EXTRAIT DU DOCUMENT
>>>>

Dans son discours au parlement, l'ancien président a mentionné le cessez-le-feu en Angola, l'accord tripartite sur l'indépendance de la Namibie et le retrait de 50 000 soldats cubains d'Angola, ainsi que la chute du mur de Berlin, la fin de la guerre froide et le démembrement progressif du bloc soviétique.

"Les perspectives étaient bonnes pour passer d'une relation de confrontation avec la communauté internationale en général, et avec nos voisins africains en particulier, à une relation de coopération et de développement. Dans ces circonstances, la dissuasion nucléaire est devenue non seulement superflue, mais en fait un obstacle au développement des relations internationales de l'Afrique du Sud", a-t-il déclaré.

Dans une interview accordée en 2017 au magazine The Atlantic, l'ancien dirigeant sud-africain a détaillé les raisons pour lesquelles il s'opposait à la possession de la bombe.

"J'estimais qu'il était inutile d'utiliser une telle bombe dans ce qui était essentiellement une guerre rurale, qu'il était effrayant de penser que nous pouvions détruire une ville dans l'un de nos pays voisins de quelque manière que ce soit. Dès le début, à mon avis, je l'ai vu comme une corde autour de notre cou", a-t-il argué. "Vous avez quelque chose que vous n'avez jamais l'intention d'utiliser, qui est en fait horrible à utiliser, dont l'utilisation serait moralement indéfendable."

<<<<

À FAIRE
Poursuivez l'extrait ci-dessus sur le renoncement de l'Afrique du Sud à la bombe nucléaire, en reprenant juste après sa dernière phrase.

(Enregistrements conservés)
>>>>

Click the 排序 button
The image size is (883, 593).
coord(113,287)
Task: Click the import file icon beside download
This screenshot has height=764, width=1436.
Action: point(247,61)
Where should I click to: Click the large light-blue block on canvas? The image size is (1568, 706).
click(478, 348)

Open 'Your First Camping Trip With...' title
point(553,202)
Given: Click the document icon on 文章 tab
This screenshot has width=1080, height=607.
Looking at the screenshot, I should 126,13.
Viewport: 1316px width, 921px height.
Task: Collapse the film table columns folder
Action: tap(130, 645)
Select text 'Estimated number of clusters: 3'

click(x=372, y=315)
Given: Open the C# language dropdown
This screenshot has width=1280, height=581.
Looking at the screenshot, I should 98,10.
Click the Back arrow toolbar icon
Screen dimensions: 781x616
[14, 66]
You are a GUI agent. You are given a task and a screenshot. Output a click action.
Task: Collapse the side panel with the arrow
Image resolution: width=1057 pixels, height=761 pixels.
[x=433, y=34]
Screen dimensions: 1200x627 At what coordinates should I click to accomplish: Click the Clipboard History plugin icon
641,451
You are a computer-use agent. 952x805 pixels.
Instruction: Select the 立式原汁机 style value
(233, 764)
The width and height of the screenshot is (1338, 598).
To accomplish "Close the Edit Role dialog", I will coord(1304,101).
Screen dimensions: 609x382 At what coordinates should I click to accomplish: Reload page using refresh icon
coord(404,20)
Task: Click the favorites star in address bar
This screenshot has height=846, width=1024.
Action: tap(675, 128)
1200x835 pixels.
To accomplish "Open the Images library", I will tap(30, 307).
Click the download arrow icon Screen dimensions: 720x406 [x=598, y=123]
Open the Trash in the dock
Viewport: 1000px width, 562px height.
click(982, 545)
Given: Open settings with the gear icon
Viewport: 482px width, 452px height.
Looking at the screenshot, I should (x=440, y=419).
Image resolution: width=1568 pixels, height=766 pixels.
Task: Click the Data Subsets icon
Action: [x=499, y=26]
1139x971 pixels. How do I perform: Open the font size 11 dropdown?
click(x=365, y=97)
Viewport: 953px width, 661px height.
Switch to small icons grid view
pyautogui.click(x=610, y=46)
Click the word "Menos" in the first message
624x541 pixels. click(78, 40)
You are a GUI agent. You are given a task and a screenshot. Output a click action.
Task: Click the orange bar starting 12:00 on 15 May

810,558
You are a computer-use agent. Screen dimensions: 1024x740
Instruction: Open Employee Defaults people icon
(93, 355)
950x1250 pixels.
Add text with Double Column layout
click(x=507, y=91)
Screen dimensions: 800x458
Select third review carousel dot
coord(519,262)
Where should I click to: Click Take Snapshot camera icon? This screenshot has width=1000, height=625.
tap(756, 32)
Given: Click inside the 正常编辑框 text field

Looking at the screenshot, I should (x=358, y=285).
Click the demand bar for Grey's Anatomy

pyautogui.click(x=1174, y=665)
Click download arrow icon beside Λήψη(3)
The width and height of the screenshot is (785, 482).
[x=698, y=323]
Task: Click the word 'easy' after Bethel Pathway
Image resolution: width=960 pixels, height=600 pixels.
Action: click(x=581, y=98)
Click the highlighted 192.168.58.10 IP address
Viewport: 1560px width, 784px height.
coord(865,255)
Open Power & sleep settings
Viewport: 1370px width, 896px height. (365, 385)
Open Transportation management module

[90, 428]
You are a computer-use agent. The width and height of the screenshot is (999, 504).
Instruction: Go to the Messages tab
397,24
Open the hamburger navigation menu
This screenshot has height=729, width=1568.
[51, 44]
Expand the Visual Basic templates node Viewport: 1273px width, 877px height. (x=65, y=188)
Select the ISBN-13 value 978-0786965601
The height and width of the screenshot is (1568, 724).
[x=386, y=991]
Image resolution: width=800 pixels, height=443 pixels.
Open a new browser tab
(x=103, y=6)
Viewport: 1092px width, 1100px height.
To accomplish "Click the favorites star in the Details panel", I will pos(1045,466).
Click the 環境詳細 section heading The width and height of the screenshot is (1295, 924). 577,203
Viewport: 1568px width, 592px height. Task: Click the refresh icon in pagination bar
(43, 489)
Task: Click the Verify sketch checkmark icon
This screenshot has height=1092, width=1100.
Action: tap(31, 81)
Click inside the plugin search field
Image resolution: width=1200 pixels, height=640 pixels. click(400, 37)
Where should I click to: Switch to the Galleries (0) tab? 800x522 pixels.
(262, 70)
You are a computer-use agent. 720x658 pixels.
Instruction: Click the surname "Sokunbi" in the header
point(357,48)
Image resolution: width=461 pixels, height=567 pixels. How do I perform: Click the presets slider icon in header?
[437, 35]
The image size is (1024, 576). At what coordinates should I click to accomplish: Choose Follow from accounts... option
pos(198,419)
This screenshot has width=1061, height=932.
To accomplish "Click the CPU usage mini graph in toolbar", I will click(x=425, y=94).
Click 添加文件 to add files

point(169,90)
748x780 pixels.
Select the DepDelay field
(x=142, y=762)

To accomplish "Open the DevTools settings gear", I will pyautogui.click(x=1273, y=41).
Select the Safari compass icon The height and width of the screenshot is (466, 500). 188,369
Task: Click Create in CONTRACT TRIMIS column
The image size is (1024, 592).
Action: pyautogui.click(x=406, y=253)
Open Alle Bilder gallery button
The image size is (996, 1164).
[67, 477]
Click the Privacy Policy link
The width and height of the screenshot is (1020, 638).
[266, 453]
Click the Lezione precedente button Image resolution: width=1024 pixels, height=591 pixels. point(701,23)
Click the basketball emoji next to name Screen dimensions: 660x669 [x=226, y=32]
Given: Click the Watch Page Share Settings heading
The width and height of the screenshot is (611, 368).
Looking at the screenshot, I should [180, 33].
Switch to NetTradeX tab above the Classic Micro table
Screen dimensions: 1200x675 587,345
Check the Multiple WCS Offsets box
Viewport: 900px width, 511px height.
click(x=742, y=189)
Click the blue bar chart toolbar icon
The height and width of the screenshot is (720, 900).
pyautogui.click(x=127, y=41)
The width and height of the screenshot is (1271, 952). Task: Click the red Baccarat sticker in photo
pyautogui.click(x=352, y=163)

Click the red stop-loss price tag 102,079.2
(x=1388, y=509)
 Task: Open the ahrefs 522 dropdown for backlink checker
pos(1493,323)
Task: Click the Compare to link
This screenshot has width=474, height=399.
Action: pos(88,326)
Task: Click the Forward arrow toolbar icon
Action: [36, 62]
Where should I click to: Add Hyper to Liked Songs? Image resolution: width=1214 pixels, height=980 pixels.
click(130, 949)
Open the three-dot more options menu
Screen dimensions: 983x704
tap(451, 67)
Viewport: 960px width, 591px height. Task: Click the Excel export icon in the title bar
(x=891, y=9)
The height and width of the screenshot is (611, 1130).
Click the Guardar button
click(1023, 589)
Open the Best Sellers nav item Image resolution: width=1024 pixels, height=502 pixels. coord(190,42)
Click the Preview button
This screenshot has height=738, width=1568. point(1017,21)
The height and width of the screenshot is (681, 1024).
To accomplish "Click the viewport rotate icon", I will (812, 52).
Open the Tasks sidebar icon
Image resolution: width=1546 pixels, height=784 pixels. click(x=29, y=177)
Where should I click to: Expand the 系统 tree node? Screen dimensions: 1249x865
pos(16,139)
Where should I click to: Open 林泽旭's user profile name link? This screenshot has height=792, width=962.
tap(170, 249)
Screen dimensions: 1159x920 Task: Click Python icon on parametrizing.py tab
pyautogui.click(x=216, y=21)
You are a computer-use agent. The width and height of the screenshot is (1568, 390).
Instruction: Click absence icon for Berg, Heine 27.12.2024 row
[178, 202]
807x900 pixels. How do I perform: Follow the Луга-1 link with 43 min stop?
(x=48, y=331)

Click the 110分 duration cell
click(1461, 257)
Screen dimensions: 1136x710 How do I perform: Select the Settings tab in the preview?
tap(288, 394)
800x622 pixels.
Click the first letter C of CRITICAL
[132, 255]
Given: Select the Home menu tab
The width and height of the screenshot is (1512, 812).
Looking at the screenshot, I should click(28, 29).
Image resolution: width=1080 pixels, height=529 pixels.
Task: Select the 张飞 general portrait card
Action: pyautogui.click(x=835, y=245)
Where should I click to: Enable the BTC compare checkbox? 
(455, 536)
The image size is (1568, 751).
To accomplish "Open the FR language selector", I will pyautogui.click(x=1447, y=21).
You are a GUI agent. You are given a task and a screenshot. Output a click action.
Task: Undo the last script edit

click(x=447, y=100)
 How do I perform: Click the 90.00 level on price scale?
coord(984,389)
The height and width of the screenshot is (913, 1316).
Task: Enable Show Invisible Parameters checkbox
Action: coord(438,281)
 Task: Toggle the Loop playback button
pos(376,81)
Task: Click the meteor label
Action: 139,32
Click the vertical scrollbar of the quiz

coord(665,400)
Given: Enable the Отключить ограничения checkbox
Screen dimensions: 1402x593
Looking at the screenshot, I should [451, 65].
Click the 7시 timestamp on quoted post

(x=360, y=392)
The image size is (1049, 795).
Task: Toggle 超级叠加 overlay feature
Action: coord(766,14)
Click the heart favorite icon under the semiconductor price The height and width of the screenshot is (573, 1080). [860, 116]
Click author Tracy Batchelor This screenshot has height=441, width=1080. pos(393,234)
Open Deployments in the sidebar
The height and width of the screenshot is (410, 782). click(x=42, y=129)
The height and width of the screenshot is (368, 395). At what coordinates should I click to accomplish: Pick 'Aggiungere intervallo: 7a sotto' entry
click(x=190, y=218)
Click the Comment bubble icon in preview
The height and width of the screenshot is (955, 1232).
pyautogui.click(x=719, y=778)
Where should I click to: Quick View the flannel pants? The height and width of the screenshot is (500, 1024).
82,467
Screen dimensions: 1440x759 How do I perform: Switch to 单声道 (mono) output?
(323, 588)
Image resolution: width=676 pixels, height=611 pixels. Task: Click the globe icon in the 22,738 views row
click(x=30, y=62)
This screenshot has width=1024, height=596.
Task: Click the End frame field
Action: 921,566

<<<<

RÉSULTAT CI-DESSOUS
C'est ainsi qu'après l'arrivée au pouvoir de De Klerk en 1989, l'arrêt du programme nucléaire a été mis en route, avec la destruction des bombes, la fermeture des usines nucléaires où était produit l'uranium hautement enrichi et le déclassement de l'uranium, afin qu'il ne puisse pas être utilisé dans des armes.

Parallèlement, le gouvernement a entamé le processus d'adhésion au TNP et mis en route les réformes politiques internes qui allaient conduire à la fin de l'apartheid et à la transition politique, laquelle a abouti à l'élection de Nelson Mandela à la présidence.